* DATA PROVIDED
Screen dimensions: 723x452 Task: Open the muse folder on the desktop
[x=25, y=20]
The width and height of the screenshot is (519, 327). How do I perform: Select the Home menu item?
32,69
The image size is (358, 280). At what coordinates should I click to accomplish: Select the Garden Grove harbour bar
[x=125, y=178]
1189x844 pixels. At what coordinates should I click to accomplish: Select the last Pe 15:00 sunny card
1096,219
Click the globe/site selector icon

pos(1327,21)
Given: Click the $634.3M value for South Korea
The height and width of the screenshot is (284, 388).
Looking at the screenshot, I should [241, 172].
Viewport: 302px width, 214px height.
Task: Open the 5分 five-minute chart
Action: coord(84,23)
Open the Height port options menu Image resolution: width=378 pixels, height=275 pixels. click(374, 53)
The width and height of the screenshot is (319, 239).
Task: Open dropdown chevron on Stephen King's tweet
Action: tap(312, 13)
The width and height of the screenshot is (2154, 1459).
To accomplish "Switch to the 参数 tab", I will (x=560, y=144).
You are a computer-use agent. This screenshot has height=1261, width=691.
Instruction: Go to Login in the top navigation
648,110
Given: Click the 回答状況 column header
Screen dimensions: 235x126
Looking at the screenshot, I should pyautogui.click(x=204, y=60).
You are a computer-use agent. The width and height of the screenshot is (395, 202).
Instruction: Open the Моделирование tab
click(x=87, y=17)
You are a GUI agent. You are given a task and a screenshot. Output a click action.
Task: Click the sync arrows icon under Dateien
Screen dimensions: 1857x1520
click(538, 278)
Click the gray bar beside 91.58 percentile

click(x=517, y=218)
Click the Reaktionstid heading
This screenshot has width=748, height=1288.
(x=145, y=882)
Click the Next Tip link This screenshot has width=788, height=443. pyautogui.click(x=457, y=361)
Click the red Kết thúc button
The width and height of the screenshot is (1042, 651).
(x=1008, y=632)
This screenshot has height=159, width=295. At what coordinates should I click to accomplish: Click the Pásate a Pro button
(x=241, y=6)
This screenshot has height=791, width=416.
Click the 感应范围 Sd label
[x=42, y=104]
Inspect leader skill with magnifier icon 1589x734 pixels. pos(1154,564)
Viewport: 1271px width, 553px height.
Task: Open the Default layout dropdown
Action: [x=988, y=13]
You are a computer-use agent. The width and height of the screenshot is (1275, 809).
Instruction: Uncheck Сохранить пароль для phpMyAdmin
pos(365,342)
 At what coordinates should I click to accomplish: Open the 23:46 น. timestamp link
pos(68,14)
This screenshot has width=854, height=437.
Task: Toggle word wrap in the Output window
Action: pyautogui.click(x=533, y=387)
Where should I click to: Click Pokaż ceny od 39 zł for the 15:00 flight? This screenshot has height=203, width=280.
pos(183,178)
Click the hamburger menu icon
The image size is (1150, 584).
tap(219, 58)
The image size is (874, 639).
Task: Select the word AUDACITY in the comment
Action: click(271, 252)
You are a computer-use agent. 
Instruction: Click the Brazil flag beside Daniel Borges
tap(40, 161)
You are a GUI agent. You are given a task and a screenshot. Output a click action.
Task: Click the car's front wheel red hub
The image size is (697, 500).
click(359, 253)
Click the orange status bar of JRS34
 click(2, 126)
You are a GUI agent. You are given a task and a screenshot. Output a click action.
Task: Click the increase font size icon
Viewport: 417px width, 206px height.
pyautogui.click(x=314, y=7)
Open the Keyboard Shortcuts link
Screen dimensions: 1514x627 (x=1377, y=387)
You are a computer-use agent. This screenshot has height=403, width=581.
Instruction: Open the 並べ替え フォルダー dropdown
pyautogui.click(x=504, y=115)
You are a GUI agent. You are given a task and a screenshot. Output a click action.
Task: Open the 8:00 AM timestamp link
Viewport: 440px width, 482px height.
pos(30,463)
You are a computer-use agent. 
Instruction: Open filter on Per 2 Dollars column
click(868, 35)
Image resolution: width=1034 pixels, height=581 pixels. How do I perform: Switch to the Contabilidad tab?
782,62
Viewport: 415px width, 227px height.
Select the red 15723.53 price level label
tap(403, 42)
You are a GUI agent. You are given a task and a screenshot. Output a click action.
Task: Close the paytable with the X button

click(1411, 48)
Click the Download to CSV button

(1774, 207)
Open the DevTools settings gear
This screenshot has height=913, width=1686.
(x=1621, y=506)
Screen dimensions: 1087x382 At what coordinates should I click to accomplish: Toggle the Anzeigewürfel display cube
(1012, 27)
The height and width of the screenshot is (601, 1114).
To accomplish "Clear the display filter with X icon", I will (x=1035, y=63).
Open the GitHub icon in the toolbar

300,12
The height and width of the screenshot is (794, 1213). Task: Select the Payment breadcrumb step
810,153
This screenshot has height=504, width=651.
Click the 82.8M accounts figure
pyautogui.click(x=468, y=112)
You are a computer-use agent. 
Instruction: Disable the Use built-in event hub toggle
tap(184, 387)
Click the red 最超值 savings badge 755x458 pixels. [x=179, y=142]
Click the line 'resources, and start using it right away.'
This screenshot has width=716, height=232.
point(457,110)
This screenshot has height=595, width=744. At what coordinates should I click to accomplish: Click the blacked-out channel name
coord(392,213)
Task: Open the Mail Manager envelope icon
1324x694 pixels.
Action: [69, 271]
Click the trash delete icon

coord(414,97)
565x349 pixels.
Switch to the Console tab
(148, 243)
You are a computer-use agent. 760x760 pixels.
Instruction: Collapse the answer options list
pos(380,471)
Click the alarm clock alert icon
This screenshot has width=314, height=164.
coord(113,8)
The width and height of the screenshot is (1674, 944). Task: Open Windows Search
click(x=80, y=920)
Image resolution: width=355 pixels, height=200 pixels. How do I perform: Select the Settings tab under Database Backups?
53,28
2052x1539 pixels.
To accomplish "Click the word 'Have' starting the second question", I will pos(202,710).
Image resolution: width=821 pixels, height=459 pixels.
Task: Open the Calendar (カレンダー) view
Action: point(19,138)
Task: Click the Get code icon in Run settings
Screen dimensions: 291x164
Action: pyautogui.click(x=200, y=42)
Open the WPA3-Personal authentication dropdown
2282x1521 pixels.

* WHAT IS BEING ASKED
Lay out all the lines above as a numbered list, leaving out the blank lines.

* ANSWER TO THIS TASK
1. Screen dimensions: 723x452 Task: Open the muse folder on the desktop
2. [x=25, y=20]
3. The width and height of the screenshot is (519, 327). How do I perform: Select the Home menu item?
4. 32,69
5. The image size is (358, 280). At what coordinates should I click to accomplish: Select the Garden Grove harbour bar
6. [x=125, y=178]
7. 1189x844 pixels. At what coordinates should I click to accomplish: Select the last Pe 15:00 sunny card
8. 1096,219
9. Click the globe/site selector icon
10. pos(1327,21)
11. Given: Click the $634.3M value for South Korea
12. The height and width of the screenshot is (284, 388).
13. Looking at the screenshot, I should [241, 172].
14. Viewport: 302px width, 214px height.
15. Task: Open the 5分 five-minute chart
16. Action: coord(84,23)
17. Open the Height port options menu Image resolution: width=378 pixels, height=275 pixels. click(374, 53)
18. The width and height of the screenshot is (319, 239).
19. Task: Open dropdown chevron on Stephen King's tweet
20. Action: tap(312, 13)
21. The width and height of the screenshot is (2154, 1459).
22. To accomplish "Switch to the 参数 tab", I will (x=560, y=144).
23. You are a computer-use agent. This screenshot has height=1261, width=691.
24. Instruction: Go to Login in the top navigation
25. 648,110
26. Given: Click the 回答状況 column header
27. Screen dimensions: 235x126
28. Looking at the screenshot, I should pyautogui.click(x=204, y=60).
29. You are a computer-use agent. The width and height of the screenshot is (395, 202).
30. Instruction: Open the Моделирование tab
31. click(x=87, y=17)
32. You are a GUI agent. You are given a task and a screenshot. Output a click action.
33. Task: Click the sync arrows icon under Dateien
34. Screen dimensions: 1857x1520
35. click(538, 278)
36. Click the gray bar beside 91.58 percentile
37. click(x=517, y=218)
38. Click the Reaktionstid heading
39. This screenshot has width=748, height=1288.
40. (x=145, y=882)
41. Click the Next Tip link This screenshot has width=788, height=443. pyautogui.click(x=457, y=361)
42. Click the red Kết thúc button
43. The width and height of the screenshot is (1042, 651).
44. (x=1008, y=632)
45. This screenshot has height=159, width=295. At what coordinates should I click to accomplish: Click the Pásate a Pro button
46. (x=241, y=6)
47. This screenshot has height=791, width=416.
48. Click the 感应范围 Sd label
49. [x=42, y=104]
50. Inspect leader skill with magnifier icon 1589x734 pixels. pos(1154,564)
51. Viewport: 1271px width, 553px height.
52. Task: Open the Default layout dropdown
53. Action: [x=988, y=13]
54. You are a computer-use agent. The width and height of the screenshot is (1275, 809).
55. Instruction: Uncheck Сохранить пароль для phpMyAdmin
56. pos(365,342)
57.  At what coordinates should I click to accomplish: Open the 23:46 น. timestamp link
58. pos(68,14)
59. This screenshot has width=854, height=437.
60. Task: Toggle word wrap in the Output window
61. Action: pyautogui.click(x=533, y=387)
62. Where should I click to: Click Pokaż ceny od 39 zł for the 15:00 flight? This screenshot has height=203, width=280.
63. pos(183,178)
64. Click the hamburger menu icon
65. The image size is (1150, 584).
66. tap(219, 58)
67. The image size is (874, 639).
68. Task: Select the word AUDACITY in the comment
69. Action: click(271, 252)
70. You are a computer-use agent. 
71. Instruction: Click the Brazil flag beside Daniel Borges
72. tap(40, 161)
73. You are a GUI agent. You are given a task and a screenshot. Output a click action.
74. Task: Click the car's front wheel red hub
75. The image size is (697, 500).
76. click(359, 253)
77. Click the orange status bar of JRS34
78.  click(2, 126)
79. You are a GUI agent. You are given a task and a screenshot. Output a click action.
80. Task: Click the increase font size icon
81. Viewport: 417px width, 206px height.
82. pyautogui.click(x=314, y=7)
83. Open the Keyboard Shortcuts link
84. Screen dimensions: 1514x627 (x=1377, y=387)
85. You are a computer-use agent. This screenshot has height=403, width=581.
86. Instruction: Open the 並べ替え フォルダー dropdown
87. pyautogui.click(x=504, y=115)
88. You are a GUI agent. You are given a task and a screenshot. Output a click action.
89. Task: Open the 8:00 AM timestamp link
90. Viewport: 440px width, 482px height.
91. pos(30,463)
92. You are a computer-use agent. 
93. Instruction: Open filter on Per 2 Dollars column
94. click(868, 35)
95. Image resolution: width=1034 pixels, height=581 pixels. How do I perform: Switch to the Contabilidad tab?
96. 782,62
97. Viewport: 415px width, 227px height.
98. Select the red 15723.53 price level label
99. tap(403, 42)
100. You are a GUI agent. You are given a task and a screenshot. Output a click action.
101. Task: Close the paytable with the X button
102. click(1411, 48)
103. Click the Download to CSV button
104. (1774, 207)
105. Open the DevTools settings gear
106. This screenshot has height=913, width=1686.
107. (x=1621, y=506)
108. Screen dimensions: 1087x382 At what coordinates should I click to accomplish: Toggle the Anzeigewürfel display cube
109. (1012, 27)
110. The height and width of the screenshot is (601, 1114).
111. To accomplish "Clear the display filter with X icon", I will (x=1035, y=63).
112. Open the GitHub icon in the toolbar
113. 300,12
114. The height and width of the screenshot is (794, 1213). Task: Select the Payment breadcrumb step
115. 810,153
116. This screenshot has height=504, width=651.
117. Click the 82.8M accounts figure
118. pyautogui.click(x=468, y=112)
119. You are a computer-use agent. 
120. Instruction: Disable the Use built-in event hub toggle
121. tap(184, 387)
122. Click the red 最超值 savings badge 755x458 pixels. [x=179, y=142]
123. Click the line 'resources, and start using it right away.'
124. This screenshot has width=716, height=232.
125. point(457,110)
126. This screenshot has height=595, width=744. At what coordinates should I click to accomplish: Click the blacked-out channel name
127. coord(392,213)
128. Task: Open the Mail Manager envelope icon
129. 1324x694 pixels.
130. Action: [69, 271]
131. Click the trash delete icon
132. coord(414,97)
133. 565x349 pixels.
134. Switch to the Console tab
135. (148, 243)
136. You are a computer-use agent. 760x760 pixels.
137. Instruction: Collapse the answer options list
138. pos(380,471)
139. Click the alarm clock alert icon
140. This screenshot has width=314, height=164.
141. coord(113,8)
142. The width and height of the screenshot is (1674, 944). Task: Open Windows Search
143. click(x=80, y=920)
144. Image resolution: width=355 pixels, height=200 pixels. How do I perform: Select the Settings tab under Database Backups?
145. 53,28
146. 2052x1539 pixels.
147. To accomplish "Click the word 'Have' starting the second question", I will pos(202,710).
148. Image resolution: width=821 pixels, height=459 pixels.
149. Task: Open the Calendar (カレンダー) view
150. Action: point(19,138)
151. Task: Click the Get code icon in Run settings
152. Screen dimensions: 291x164
153. Action: pyautogui.click(x=200, y=42)
154. Open the WPA3-Personal authentication dropdown
155. 2282x1521 pixels.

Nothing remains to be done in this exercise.